Rheumatology Research Group, Vall d'Hebron Hospital Research Institute, Barcelona, Spain.
PLoS One. 2013 Jul 3;8(7):e68822. doi: 10.1371/journal.pone.0068822. Print 2013.
We present GStream, a method that combines genome-wide SNP and CNV genotyping in the Illumina microarray platform with unprecedented accuracy. This new method outperforms previous well-established SNP genotyping software. More importantly, the CNV calling algorithm of GStream dramatically improves the results obtained by previous state-of-the-art methods and yields an accuracy that is close to that obtained by purely CNV-oriented technologies like Comparative Genomic Hybridization (CGH). We demonstrate the superior performance of GStream using microarray data generated from HapMap samples. Using the reference CNV calls generated by the 1000 Genomes Project (1KGP) and well-known studies on whole genome CNV characterization based either on CGH or genotyping microarray technologies, we show that GStream can increase the number of reliably detected variants up to 25% compared to previously developed methods. Furthermore, the increased genome coverage provided by GStream allows the discovery of CNVs in close linkage disequilibrium with SNPs, previously associated with disease risk in published Genome-Wide Association Studies (GWAS). These results could provide important insights into the biological mechanism underlying the detected disease risk association. With GStream, large-scale GWAS will not only benefit from the combined genotyping of SNPs and CNVs at an unprecedented accuracy, but will also take advantage of the computational efficiency of the method.

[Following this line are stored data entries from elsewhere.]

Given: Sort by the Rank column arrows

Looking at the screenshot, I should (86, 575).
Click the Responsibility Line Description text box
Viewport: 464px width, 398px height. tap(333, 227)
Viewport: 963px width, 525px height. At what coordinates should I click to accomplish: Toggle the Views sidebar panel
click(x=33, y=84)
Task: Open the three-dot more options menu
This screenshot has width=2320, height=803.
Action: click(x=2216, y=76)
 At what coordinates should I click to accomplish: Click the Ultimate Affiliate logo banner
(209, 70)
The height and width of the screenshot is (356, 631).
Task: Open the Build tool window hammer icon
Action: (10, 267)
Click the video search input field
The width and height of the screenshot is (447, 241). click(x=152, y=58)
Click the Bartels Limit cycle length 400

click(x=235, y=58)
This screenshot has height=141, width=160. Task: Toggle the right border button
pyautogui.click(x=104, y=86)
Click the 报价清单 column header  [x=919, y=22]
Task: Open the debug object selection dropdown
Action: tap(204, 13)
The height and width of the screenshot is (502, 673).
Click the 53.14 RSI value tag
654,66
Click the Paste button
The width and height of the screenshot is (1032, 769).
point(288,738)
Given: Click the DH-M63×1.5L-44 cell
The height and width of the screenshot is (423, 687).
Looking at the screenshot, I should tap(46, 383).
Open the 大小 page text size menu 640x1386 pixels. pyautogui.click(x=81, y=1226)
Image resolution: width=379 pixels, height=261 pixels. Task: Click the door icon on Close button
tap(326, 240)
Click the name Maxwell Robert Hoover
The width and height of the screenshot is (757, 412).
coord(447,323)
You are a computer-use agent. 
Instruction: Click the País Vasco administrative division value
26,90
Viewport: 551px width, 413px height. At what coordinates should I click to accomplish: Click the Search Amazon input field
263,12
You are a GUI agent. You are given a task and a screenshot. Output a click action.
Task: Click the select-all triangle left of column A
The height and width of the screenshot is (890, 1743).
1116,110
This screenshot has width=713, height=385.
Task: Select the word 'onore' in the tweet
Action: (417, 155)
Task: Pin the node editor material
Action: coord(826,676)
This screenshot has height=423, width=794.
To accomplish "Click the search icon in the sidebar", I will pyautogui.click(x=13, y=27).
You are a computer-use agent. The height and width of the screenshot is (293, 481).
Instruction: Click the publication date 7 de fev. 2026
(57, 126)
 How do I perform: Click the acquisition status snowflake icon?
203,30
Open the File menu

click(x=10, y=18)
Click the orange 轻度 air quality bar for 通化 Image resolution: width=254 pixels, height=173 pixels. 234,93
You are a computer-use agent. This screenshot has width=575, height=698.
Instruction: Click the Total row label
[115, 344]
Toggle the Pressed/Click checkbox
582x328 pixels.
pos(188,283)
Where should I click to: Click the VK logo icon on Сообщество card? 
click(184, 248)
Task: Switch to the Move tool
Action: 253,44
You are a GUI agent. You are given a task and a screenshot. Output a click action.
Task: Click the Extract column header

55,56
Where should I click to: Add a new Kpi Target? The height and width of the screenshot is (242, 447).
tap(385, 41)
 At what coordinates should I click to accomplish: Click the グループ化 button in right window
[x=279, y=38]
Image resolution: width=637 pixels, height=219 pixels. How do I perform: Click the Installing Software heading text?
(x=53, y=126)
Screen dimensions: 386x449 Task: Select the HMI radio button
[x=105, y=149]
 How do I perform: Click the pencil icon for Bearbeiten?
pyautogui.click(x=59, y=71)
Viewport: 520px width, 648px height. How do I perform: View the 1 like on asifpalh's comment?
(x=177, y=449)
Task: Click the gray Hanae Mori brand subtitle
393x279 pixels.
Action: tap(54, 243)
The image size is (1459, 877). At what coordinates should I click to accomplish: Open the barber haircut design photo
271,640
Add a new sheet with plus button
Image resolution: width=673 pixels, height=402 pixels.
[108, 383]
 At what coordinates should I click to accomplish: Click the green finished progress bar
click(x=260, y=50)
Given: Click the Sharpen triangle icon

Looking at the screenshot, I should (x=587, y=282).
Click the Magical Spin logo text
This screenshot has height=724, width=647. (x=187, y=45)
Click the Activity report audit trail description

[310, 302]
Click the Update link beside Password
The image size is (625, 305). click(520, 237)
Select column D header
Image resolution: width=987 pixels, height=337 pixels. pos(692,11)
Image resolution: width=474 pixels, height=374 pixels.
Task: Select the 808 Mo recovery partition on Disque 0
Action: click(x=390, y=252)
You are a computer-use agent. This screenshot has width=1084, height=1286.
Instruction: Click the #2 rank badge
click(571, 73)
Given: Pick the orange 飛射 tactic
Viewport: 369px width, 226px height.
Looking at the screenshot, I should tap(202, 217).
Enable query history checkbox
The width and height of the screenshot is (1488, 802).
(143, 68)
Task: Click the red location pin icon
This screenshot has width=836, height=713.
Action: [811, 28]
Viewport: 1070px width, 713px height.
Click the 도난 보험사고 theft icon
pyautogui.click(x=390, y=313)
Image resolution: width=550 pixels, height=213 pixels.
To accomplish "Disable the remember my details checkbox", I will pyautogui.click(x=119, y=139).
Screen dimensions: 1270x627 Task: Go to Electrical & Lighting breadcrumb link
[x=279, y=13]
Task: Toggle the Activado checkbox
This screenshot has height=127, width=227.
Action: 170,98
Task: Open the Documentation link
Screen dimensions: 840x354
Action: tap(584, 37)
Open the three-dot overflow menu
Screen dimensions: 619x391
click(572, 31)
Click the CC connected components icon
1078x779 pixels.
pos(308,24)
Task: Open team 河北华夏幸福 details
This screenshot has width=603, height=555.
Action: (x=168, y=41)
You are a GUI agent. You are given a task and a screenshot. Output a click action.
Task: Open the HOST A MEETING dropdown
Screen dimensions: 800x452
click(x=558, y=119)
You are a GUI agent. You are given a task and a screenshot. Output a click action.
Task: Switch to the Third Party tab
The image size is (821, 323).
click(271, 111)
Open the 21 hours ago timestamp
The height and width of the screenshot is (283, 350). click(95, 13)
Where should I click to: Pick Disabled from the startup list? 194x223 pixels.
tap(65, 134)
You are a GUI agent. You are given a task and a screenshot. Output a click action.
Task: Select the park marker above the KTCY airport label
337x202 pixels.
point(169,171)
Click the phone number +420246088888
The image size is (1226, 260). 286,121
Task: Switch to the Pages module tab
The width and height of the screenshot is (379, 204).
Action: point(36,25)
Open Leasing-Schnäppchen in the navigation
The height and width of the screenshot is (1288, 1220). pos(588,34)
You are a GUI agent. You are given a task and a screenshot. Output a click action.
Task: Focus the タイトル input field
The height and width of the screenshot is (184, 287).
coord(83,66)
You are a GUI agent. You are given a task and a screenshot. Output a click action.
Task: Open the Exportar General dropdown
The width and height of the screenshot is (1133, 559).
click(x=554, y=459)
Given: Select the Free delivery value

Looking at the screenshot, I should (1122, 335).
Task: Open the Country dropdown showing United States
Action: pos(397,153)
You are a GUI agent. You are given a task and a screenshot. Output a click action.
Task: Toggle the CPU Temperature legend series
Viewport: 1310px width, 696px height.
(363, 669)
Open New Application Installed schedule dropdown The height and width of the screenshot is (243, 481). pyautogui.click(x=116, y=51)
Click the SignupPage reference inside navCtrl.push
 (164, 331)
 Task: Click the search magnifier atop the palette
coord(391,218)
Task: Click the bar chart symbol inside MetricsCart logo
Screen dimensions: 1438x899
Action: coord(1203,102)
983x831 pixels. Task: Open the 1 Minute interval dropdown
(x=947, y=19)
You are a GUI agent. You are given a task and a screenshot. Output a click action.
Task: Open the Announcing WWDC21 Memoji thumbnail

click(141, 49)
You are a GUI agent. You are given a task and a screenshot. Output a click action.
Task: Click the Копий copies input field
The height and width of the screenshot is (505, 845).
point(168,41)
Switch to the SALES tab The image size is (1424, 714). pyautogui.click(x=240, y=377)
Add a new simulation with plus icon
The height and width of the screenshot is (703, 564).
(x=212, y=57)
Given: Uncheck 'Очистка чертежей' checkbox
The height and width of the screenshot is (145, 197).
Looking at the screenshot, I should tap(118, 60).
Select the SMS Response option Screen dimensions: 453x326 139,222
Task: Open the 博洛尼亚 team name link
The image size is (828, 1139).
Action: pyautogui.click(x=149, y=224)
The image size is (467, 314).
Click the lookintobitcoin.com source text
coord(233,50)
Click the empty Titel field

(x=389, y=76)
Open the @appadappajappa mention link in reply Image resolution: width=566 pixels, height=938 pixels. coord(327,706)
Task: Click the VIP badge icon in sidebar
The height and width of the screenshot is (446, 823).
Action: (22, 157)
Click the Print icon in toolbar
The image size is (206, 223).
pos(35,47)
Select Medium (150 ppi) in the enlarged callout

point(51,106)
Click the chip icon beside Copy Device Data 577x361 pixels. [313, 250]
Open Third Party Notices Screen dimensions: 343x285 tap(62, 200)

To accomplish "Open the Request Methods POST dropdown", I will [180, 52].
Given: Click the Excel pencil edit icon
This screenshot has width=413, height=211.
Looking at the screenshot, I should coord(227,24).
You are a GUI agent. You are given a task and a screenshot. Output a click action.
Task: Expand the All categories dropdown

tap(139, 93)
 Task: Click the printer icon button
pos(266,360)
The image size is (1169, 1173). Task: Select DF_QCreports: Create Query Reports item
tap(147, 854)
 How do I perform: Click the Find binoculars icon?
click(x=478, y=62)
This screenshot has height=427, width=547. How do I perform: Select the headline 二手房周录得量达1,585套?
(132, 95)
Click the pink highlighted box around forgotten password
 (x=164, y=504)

我们提出了 GStream 方法,该方法将 Illumina 微阵列平台上的全基因组 SNP 和 CNV 基因分型与前所未有的准确性相结合。这种新方法优于以前成熟的 SNP 基因分型软件。更重要的是,GStream 的 CNV 调用算法极大地改进了以前最先进方法的结果,并获得了与纯 CNV 导向技术(如比较基因组杂交 (CGH))相当的准确性。我们使用 HapMap 样本生成的微阵列数据来证明 GStream 的优越性能。使用 1000 基因组计划 (1KGP) 生成的参考 CNV 调用和基于 CGH 或基因分型微阵列技术的全基因组 CNV 特征的知名研究,我们表明与以前开发的方法相比,GStream 可以将可靠检测到的变体数量增加多达 25%。此外,GStream 提供的增加的基因组覆盖范围允许发现与 SNP 紧密连锁不平衡的 CNV,这些 SNP 先前与已发表的全基因组关联研究 (GWAS) 中的疾病风险相关。这些结果可以为检测到的疾病风险关联的生物学机制提供重要的见解。有了 GStream,大规模的 GWAS 将不仅受益于 SNP 和 CNV 的组合基因分型前所未有的准确性,还将受益于该方法的计算效率。